Home>News>Nation>Need for permanent evacuation centers in disaster-prone areas cited
Nation

Need for permanent evacuation centers in disaster-prone areas cited

A BICOLANO lawmaker on Sunday underscored anew the urgency of building permanent evacuation centers in disaster-prone areas following the triple onslaught that his home province and other Bicol provinces from the recent string of strong typhoons that struck the country.

Camarines Sur Rep. LRay Villafuerte said his province and the rest of Bicol had suffered massive destruction and flooding from not one, but three tropical cyclones—Quinta, Rolly and Ulysses—that hit the country in a span of just two weeks.

Villafuerte, who was former Camarines Sur governor and now represents its second district in the House, has been calling for the construction of permanent evacuation centers for calamity victims as early as two years ago, following the devastation wrought in Luzon in September 2018 of supertyphoon Ompong, which killed at least 65 people and sent over 100,000 people fleeing to evacuation sites.

He reiterated his call when 50,000 residents of Cavite and Batangas were forced to flee their homes when Taal volcano erupted earlier this year.

At that time, President Rodrigo “Rody” Duterte also bared his plan to build permanent evacuation centers for calamity victims.
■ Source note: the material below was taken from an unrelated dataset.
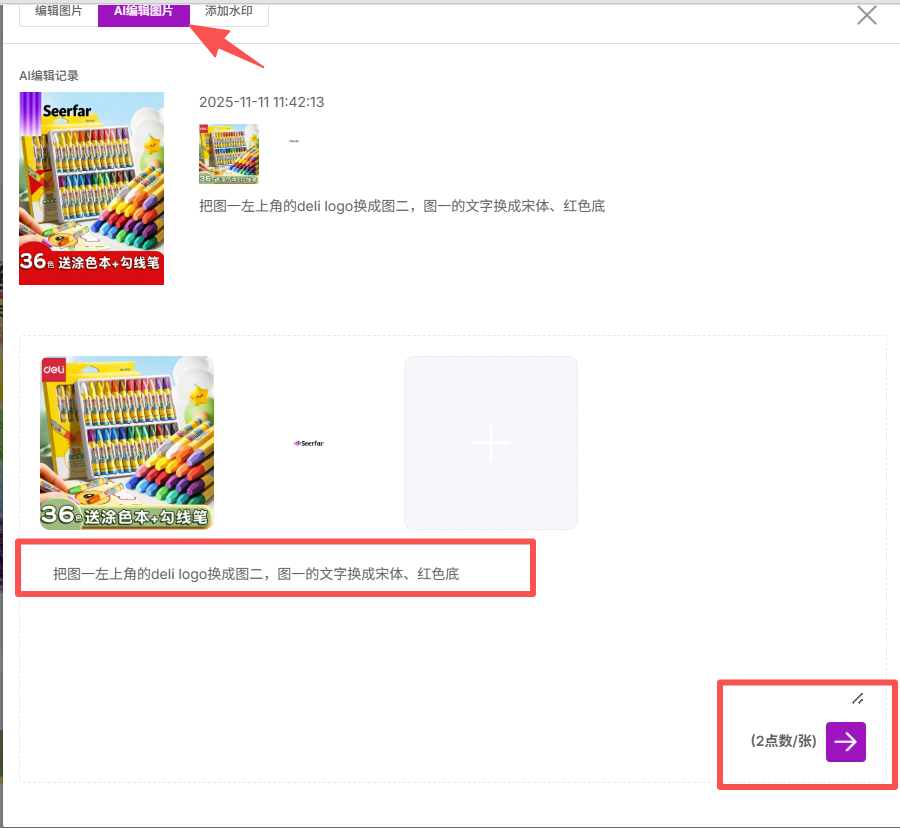Click the tiny logo thumbnail in edit record
This screenshot has height=828, width=900.
point(294,142)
“The [coronavirus disease-19) COVID-19 pandemic and the climate crisis have heightened the need for the construction of permanent evacuation centers in every city and municipality to ensure that evacuees have enough safe, well-ventilated, comfortable private spaces to go to during times of disasters,” Villafuerte said.
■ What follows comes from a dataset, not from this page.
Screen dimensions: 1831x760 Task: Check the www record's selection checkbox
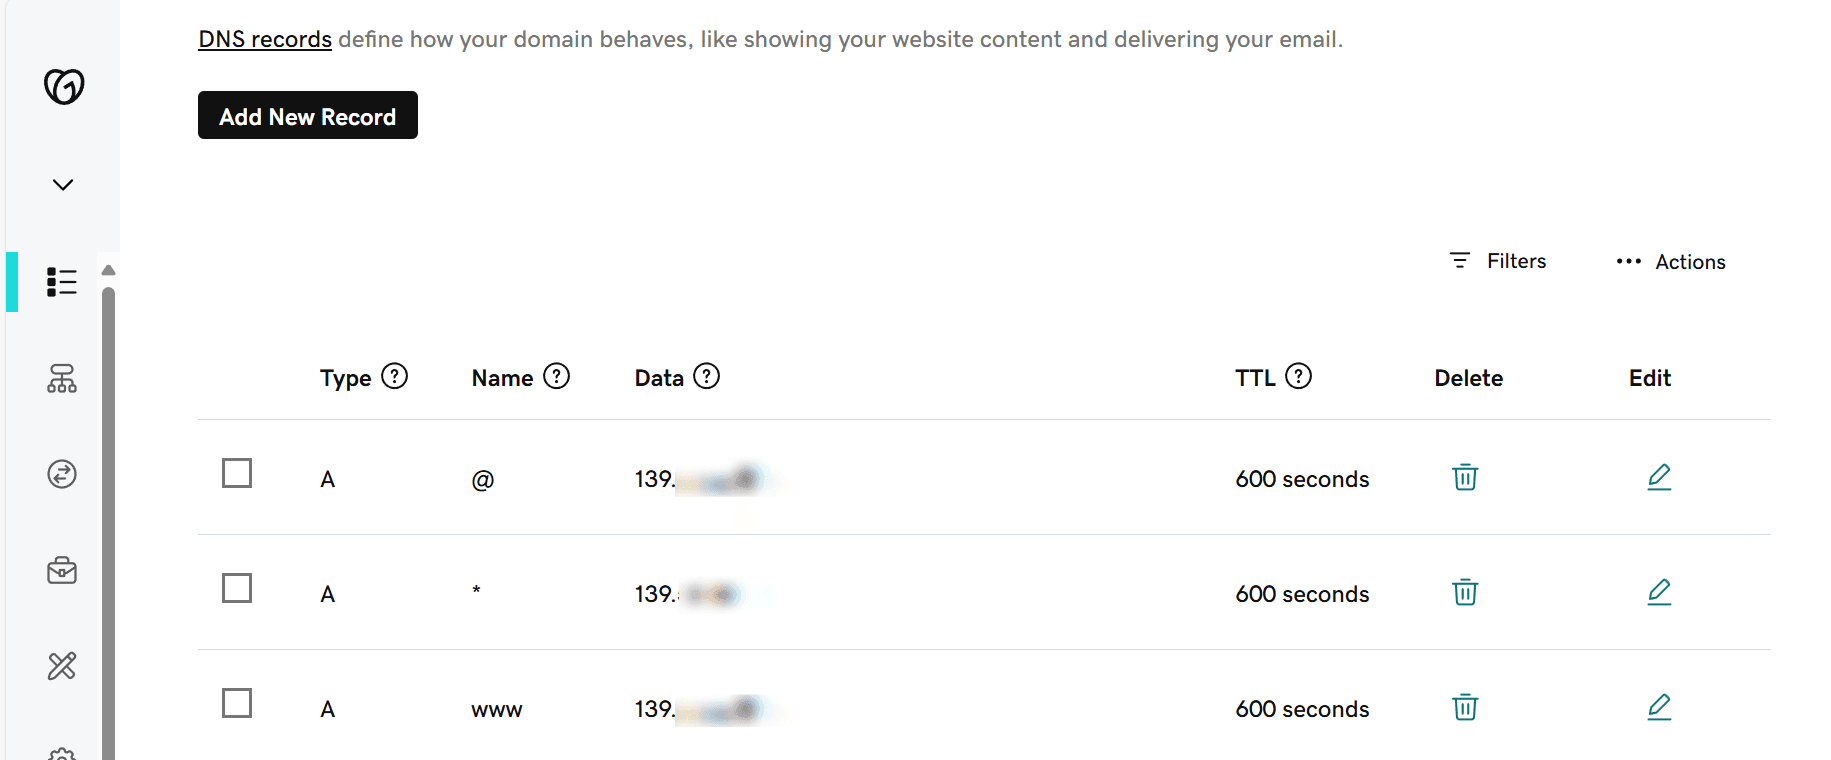coord(236,704)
He said the construction of these “climate-resilient” centers will also do away with the use of public schools as evacuation sites, a practice that has been strongly discouraged by the Department of Education (DepEd) as it disrupts classes until the evacuees are able to return to their homes.

Villafuerte said such a plan should top the concerns of the would-be Department of Disaster Resilience (DDR), so the government could best achieve its zero-casualty goal as this office and other concerned government agencies could fully implement preemptive evacuation, especially of people in coastal and mountainous communities.

He co-authored the proposed DDR bill that the House passed in September this year.

Earlier, Villafuerte appealed to President Duterte and the Department of Budget and Management (DBM) to supplement the almost, if not completely, drained calamity funds of local government units (LGUs) in Camarines Sur and other provinces that bore the brunt of typhoons Ulysses, Rolly and Quinta.

Aside from Bicol, Villafuerte said calamity funds in the Southern Tagalog region and other areas in Luzon should also be augmented, as he called anew on the Congress to consider his proposal on setting aside a far bigger amount of calamity funds in the proposed 2021 General Appropriations Act (GAA).